My research interests are in Social Media Mining (see my recent textbook on the subject), Big Data Analytics, Machine Learning, Graph Mining, Social Network Analysis, and Social Computing. Most of my research revolves around analyzing social media and large scale information networks.
My research lies in the intersection of data mining, machine learning, social sciences, and theory. A common pattern in my research is to collect and analyze large scale data to glean actionable patterns. I often employ theories from social sciences, psychology, or anthropology, in addition to developing and using advanced mathematical, statistical, and machine learning machinery to prove the validity of such patterns. My research is supported by an NSF CAREER award.
For a sample of my work see our recent WSDM'19/KDD'19 Tutorials: Fake News: Fundamental Theories, Detection Strategies and Challenges or older ICDM Tutorial: Social Media Mining: Fundamental Issues and Challenges and the list of current research directions below.
To mine across social media sites, we particularly focus on two specific problems. First, how does user behavior vary across sites (e.g., difference between LinkedIn Friends and Facebook Friends). In addition to designing new techniques, we investigate means to scale and adapt traditional models that analyze user behavior for a single site to multiple sites. For recent results on this research question, see my papers in Information Fusion'16 and ICWSM'14 and this book chapter. Second, I study user behaviors that are only observed across sites. An example includes our study on user migrations across sites.

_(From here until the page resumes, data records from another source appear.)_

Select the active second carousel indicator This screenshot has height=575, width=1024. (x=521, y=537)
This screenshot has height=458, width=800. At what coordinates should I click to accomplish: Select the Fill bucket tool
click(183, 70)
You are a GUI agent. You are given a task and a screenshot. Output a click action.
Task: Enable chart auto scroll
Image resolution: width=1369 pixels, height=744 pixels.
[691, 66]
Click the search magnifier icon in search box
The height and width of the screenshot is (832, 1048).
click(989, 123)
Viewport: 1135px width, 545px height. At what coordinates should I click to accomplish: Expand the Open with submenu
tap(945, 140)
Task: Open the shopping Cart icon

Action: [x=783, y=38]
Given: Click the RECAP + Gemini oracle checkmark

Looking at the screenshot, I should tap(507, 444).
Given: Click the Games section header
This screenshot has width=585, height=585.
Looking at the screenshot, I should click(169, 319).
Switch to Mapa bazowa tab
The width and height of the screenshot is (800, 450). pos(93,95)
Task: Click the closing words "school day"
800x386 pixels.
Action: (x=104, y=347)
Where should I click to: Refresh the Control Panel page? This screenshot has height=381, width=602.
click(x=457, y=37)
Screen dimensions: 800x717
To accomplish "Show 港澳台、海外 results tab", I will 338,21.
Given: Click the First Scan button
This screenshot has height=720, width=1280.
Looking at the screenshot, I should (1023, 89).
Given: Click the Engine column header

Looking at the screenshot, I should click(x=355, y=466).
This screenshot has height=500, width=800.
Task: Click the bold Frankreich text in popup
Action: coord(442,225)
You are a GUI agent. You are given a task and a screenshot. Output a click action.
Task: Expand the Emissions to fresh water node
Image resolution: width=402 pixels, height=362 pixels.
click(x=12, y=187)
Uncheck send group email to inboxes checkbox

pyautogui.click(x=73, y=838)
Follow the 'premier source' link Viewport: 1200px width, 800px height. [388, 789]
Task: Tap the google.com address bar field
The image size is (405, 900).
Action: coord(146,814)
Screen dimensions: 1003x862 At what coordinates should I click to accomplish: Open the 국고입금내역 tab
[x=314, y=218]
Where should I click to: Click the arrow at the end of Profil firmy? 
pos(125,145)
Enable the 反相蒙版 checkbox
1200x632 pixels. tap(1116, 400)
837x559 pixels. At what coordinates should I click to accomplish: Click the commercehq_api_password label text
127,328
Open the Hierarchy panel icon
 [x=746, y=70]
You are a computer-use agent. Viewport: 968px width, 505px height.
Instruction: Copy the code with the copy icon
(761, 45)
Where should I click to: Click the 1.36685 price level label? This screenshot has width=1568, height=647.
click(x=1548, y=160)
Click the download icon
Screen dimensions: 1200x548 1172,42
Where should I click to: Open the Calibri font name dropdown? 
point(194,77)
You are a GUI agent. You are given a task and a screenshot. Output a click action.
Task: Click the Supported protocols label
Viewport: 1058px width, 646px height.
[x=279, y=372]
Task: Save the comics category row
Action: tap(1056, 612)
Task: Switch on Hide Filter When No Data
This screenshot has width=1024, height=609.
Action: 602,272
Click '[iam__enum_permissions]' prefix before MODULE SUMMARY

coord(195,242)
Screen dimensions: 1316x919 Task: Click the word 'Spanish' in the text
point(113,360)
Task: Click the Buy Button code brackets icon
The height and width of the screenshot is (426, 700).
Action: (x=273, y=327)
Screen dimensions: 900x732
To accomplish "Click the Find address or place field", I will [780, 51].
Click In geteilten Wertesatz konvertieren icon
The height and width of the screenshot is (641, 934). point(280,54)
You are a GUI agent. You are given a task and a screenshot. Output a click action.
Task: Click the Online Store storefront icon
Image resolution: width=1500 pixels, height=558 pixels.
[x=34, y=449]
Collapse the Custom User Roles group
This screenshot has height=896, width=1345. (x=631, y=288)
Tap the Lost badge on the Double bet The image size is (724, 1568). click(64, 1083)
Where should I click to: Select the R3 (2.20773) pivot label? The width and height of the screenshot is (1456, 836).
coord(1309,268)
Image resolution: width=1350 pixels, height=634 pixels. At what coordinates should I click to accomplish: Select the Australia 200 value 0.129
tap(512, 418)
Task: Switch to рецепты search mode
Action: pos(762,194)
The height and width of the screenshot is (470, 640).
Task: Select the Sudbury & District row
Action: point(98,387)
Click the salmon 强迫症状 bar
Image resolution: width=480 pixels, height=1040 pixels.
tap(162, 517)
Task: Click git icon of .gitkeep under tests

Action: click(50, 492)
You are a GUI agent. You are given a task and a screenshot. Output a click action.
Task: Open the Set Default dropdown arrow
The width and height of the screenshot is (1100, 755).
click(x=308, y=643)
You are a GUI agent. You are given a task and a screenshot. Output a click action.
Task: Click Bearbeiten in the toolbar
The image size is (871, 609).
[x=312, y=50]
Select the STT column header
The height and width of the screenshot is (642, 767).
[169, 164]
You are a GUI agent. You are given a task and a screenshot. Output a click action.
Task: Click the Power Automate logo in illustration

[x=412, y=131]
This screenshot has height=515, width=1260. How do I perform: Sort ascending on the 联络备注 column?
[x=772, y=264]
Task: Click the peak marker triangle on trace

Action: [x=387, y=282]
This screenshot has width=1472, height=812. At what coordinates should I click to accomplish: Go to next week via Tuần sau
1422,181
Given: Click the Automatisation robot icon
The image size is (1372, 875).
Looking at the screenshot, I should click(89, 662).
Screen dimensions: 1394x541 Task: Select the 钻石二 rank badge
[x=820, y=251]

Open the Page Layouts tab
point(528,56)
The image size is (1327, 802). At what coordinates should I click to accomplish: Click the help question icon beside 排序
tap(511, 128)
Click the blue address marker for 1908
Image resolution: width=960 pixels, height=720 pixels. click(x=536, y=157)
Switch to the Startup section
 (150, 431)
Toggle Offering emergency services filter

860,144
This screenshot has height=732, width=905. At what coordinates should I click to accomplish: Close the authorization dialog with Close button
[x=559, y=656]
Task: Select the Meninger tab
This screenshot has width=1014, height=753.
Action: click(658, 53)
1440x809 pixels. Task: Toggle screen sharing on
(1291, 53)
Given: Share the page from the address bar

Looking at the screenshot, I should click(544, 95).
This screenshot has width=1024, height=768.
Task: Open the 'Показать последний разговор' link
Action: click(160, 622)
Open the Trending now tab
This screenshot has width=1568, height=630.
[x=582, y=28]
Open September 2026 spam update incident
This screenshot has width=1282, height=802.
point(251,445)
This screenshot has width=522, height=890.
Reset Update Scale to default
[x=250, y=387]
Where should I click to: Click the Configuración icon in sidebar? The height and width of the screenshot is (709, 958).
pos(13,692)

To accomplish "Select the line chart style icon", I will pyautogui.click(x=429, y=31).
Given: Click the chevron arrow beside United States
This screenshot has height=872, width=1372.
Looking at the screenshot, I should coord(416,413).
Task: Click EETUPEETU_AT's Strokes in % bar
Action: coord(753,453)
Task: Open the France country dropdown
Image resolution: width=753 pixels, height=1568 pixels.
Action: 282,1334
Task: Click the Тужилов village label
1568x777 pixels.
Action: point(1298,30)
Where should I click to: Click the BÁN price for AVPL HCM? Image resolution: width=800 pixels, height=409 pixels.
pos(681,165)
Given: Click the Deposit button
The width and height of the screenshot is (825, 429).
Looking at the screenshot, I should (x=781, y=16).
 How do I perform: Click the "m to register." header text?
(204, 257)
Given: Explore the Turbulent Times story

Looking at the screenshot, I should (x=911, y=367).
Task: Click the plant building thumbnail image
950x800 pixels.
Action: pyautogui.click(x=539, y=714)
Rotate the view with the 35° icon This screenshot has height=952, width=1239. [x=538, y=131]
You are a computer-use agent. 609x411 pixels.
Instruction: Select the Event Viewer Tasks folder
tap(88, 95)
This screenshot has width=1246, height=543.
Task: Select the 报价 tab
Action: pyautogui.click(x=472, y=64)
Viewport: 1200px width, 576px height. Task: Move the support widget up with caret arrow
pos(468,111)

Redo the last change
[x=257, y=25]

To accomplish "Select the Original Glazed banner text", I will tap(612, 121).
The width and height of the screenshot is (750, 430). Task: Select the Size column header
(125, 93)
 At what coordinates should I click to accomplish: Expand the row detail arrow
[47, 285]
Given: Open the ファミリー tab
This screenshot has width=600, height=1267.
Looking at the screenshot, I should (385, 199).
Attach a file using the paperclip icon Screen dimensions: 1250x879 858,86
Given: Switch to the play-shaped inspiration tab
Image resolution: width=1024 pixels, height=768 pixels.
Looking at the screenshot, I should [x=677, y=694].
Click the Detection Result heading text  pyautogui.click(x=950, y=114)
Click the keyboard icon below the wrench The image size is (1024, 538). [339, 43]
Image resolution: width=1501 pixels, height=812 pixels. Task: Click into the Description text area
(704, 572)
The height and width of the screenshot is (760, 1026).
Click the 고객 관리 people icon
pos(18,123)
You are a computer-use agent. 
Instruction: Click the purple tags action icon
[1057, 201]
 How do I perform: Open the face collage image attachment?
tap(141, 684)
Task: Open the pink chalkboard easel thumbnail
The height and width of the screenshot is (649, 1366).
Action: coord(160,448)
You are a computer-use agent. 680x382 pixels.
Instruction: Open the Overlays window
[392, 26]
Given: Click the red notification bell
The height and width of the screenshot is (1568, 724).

A summary of fake news research can be obtained through our survey. Our work includes research on detecting fake news using content or link (network) information and ways to detect fake news early. For more information see our KDD and WSDM Tutorials on the topic here.
My research has investigated means to realistically analyze human behavior online by focusing on ways to exploit information redundancies generated by user behavior. The methodology has been used to identify sarcasm on Twitter, to identify users across sites, among other behaviors. For more on the topic see this article, this chapter, or our recent workshop on the topic. As a by-product, my research on human behavior modeling has had implication in information verification, privacy and security.
In data mining terms, ground truth is rarely available online. I recently started to investigate this problem and identified some ways to tackle the problem. For a succinct review of the topic see my recent Communciations of the ACM (CACM) paper on this issue.
I have looked at how to utilize minimum information to identify users, detect malicious users, or to recommend friends on social media sites with high accuracy. As these methods utilize only minimum information, they scale easily to millions of users. Recently, I have been investigating theoretical limits of using minimum information.
I have recently investigated the balance between privacy and mining user-generated content by connecting ideas from complexity theory, specifically Kolmogrov complexity, information theory, and statistical natural language processing. See this paper for some preliminary results.
My research has focused on (1) online means to map areas impacted by natural disasters in real-time [ICDM'15], (2) identifying relevant users that provide most useful information in case of crises [HT 2014], and (3) systematic approaches to crowdsource user-generated content in case of disasters [CMOT'12].